» WHAT IS REQUIRED: When you reply, transcribe every line of the data below exactly.

Collected data entries:
_ _ _ _ _ _ _

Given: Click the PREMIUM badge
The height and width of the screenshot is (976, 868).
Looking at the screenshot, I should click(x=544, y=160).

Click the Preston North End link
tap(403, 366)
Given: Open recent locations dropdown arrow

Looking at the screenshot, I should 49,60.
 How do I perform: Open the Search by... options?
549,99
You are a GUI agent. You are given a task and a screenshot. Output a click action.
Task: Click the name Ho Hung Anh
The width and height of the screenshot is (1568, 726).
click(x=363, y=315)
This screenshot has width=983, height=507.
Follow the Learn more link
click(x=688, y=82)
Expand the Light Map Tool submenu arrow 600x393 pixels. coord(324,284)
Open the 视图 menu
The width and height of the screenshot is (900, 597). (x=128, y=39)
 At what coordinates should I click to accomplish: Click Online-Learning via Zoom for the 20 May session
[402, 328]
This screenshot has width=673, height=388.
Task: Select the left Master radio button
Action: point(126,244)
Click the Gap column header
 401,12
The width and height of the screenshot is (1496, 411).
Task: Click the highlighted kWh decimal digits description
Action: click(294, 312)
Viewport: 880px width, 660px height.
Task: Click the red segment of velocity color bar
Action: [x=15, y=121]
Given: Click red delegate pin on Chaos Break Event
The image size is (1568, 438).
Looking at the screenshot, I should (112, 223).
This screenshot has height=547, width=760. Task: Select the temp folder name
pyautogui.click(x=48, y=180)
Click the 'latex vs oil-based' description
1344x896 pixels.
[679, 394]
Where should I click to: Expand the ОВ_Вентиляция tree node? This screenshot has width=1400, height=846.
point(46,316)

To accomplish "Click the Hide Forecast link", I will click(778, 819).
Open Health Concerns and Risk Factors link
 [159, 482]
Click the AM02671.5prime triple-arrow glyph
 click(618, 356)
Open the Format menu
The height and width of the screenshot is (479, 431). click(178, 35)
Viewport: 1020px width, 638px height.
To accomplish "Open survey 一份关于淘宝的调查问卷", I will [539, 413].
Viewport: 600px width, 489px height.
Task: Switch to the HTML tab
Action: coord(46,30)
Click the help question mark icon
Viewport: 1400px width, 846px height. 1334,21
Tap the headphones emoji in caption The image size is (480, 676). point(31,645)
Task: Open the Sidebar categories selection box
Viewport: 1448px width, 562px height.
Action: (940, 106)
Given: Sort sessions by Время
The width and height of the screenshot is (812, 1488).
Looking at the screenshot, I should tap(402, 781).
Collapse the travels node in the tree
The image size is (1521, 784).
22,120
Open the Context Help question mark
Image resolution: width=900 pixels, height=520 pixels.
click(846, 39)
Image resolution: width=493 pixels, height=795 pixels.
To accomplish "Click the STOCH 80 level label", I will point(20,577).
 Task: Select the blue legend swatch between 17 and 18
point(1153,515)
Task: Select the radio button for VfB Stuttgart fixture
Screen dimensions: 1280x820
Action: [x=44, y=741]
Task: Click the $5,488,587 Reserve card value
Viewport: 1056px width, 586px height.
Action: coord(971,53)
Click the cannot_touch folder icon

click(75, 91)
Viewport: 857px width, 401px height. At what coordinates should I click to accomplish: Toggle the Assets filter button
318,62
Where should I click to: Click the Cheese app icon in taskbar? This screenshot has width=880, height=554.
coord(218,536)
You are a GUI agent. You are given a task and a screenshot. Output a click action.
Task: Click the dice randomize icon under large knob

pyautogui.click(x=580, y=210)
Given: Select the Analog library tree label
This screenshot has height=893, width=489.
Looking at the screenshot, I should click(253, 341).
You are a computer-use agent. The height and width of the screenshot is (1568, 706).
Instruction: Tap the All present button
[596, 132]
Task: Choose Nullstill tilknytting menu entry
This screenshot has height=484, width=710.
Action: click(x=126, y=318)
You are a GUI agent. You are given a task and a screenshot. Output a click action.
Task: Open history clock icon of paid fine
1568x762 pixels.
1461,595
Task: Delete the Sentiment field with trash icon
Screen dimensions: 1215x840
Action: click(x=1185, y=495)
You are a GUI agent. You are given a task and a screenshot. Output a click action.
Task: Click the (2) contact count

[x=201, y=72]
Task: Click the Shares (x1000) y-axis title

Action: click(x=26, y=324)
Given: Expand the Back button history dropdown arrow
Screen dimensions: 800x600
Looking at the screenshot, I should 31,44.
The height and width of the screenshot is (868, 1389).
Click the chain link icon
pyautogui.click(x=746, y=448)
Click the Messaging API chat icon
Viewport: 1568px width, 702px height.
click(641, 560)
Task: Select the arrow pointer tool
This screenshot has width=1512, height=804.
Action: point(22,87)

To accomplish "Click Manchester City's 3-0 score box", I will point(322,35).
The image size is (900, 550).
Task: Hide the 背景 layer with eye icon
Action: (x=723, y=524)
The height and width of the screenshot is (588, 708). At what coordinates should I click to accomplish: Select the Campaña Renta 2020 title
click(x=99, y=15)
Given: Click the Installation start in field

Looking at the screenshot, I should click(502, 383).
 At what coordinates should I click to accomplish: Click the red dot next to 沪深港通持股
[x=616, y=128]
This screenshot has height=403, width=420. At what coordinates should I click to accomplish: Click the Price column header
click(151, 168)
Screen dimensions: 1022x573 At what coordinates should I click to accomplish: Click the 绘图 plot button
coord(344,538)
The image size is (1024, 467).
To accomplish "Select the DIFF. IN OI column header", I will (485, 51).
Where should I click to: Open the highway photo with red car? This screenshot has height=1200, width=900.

_ _ _ _ _ _ _

» OUTPUT BELOW:
Given: Click the PREMIUM badge
The height and width of the screenshot is (976, 868).
Looking at the screenshot, I should click(x=544, y=160).

Click the Preston North End link
tap(403, 366)
Given: Open recent locations dropdown arrow

Looking at the screenshot, I should 49,60.
 How do I perform: Open the Search by... options?
549,99
You are a GUI agent. You are given a task and a screenshot. Output a click action.
Task: Click the name Ho Hung Anh
The width and height of the screenshot is (1568, 726).
click(x=363, y=315)
This screenshot has width=983, height=507.
Follow the Learn more link
click(x=688, y=82)
Expand the Light Map Tool submenu arrow 600x393 pixels. coord(324,284)
Open the 视图 menu
The width and height of the screenshot is (900, 597). (x=128, y=39)
 At what coordinates should I click to accomplish: Click Online-Learning via Zoom for the 20 May session
[402, 328]
This screenshot has width=673, height=388.
Task: Select the left Master radio button
Action: point(126,244)
Click the Gap column header
 401,12
The width and height of the screenshot is (1496, 411).
Task: Click the highlighted kWh decimal digits description
Action: click(294, 312)
Viewport: 880px width, 660px height.
Task: Click the red segment of velocity color bar
Action: [x=15, y=121]
Given: Click red delegate pin on Chaos Break Event
The image size is (1568, 438).
Looking at the screenshot, I should (112, 223).
This screenshot has height=547, width=760. Task: Select the temp folder name
pyautogui.click(x=48, y=180)
Click the 'latex vs oil-based' description
1344x896 pixels.
[679, 394]
Where should I click to: Expand the ОВ_Вентиляция tree node? This screenshot has width=1400, height=846.
point(46,316)

To accomplish "Click the Hide Forecast link", I will click(778, 819).
Open Health Concerns and Risk Factors link
 [159, 482]
Click the AM02671.5prime triple-arrow glyph
 click(618, 356)
Open the Format menu
The height and width of the screenshot is (479, 431). click(178, 35)
Viewport: 1020px width, 638px height.
To accomplish "Open survey 一份关于淘宝的调查问卷", I will [539, 413].
Viewport: 600px width, 489px height.
Task: Switch to the HTML tab
Action: coord(46,30)
Click the help question mark icon
Viewport: 1400px width, 846px height. 1334,21
Tap the headphones emoji in caption The image size is (480, 676). point(31,645)
Task: Open the Sidebar categories selection box
Viewport: 1448px width, 562px height.
Action: (940, 106)
Given: Sort sessions by Время
The width and height of the screenshot is (812, 1488).
Looking at the screenshot, I should tap(402, 781).
Collapse the travels node in the tree
The image size is (1521, 784).
22,120
Open the Context Help question mark
Image resolution: width=900 pixels, height=520 pixels.
click(846, 39)
Image resolution: width=493 pixels, height=795 pixels.
To accomplish "Click the STOCH 80 level label", I will point(20,577).
 Task: Select the blue legend swatch between 17 and 18
point(1153,515)
Task: Select the radio button for VfB Stuttgart fixture
Screen dimensions: 1280x820
Action: [x=44, y=741]
Task: Click the $5,488,587 Reserve card value
Viewport: 1056px width, 586px height.
Action: coord(971,53)
Click the cannot_touch folder icon

click(75, 91)
Viewport: 857px width, 401px height. At what coordinates should I click to accomplish: Toggle the Assets filter button
318,62
Where should I click to: Click the Cheese app icon in taskbar? This screenshot has width=880, height=554.
coord(218,536)
You are a GUI agent. You are given a task and a screenshot. Output a click action.
Task: Click the dice randomize icon under large knob

pyautogui.click(x=580, y=210)
Given: Select the Analog library tree label
This screenshot has height=893, width=489.
Looking at the screenshot, I should click(253, 341).
You are a computer-use agent. The height and width of the screenshot is (1568, 706).
Instruction: Tap the All present button
[596, 132]
Task: Choose Nullstill tilknytting menu entry
This screenshot has height=484, width=710.
Action: click(x=126, y=318)
You are a GUI agent. You are given a task and a screenshot. Output a click action.
Task: Open history clock icon of paid fine
1568x762 pixels.
1461,595
Task: Delete the Sentiment field with trash icon
Screen dimensions: 1215x840
Action: click(x=1185, y=495)
You are a GUI agent. You are given a task and a screenshot. Output a click action.
Task: Click the (2) contact count

[x=201, y=72]
Task: Click the Shares (x1000) y-axis title

Action: click(x=26, y=324)
Given: Expand the Back button history dropdown arrow
Screen dimensions: 800x600
Looking at the screenshot, I should 31,44.
The height and width of the screenshot is (868, 1389).
Click the chain link icon
pyautogui.click(x=746, y=448)
Click the Messaging API chat icon
Viewport: 1568px width, 702px height.
click(641, 560)
Task: Select the arrow pointer tool
This screenshot has width=1512, height=804.
Action: point(22,87)

To accomplish "Click Manchester City's 3-0 score box", I will point(322,35).
The image size is (900, 550).
Task: Hide the 背景 layer with eye icon
Action: (x=723, y=524)
The height and width of the screenshot is (588, 708). At what coordinates should I click to accomplish: Select the Campaña Renta 2020 title
click(x=99, y=15)
Given: Click the Installation start in field

Looking at the screenshot, I should click(502, 383).
 At what coordinates should I click to accomplish: Click the red dot next to 沪深港通持股
[x=616, y=128]
This screenshot has height=403, width=420. At what coordinates should I click to accomplish: Click the Price column header
click(151, 168)
Screen dimensions: 1022x573 At what coordinates should I click to accomplish: Click the 绘图 plot button
coord(344,538)
The image size is (1024, 467).
To accomplish "Select the DIFF. IN OI column header", I will (485, 51).
Where should I click to: Open the highway photo with red car? This screenshot has height=1200, width=900.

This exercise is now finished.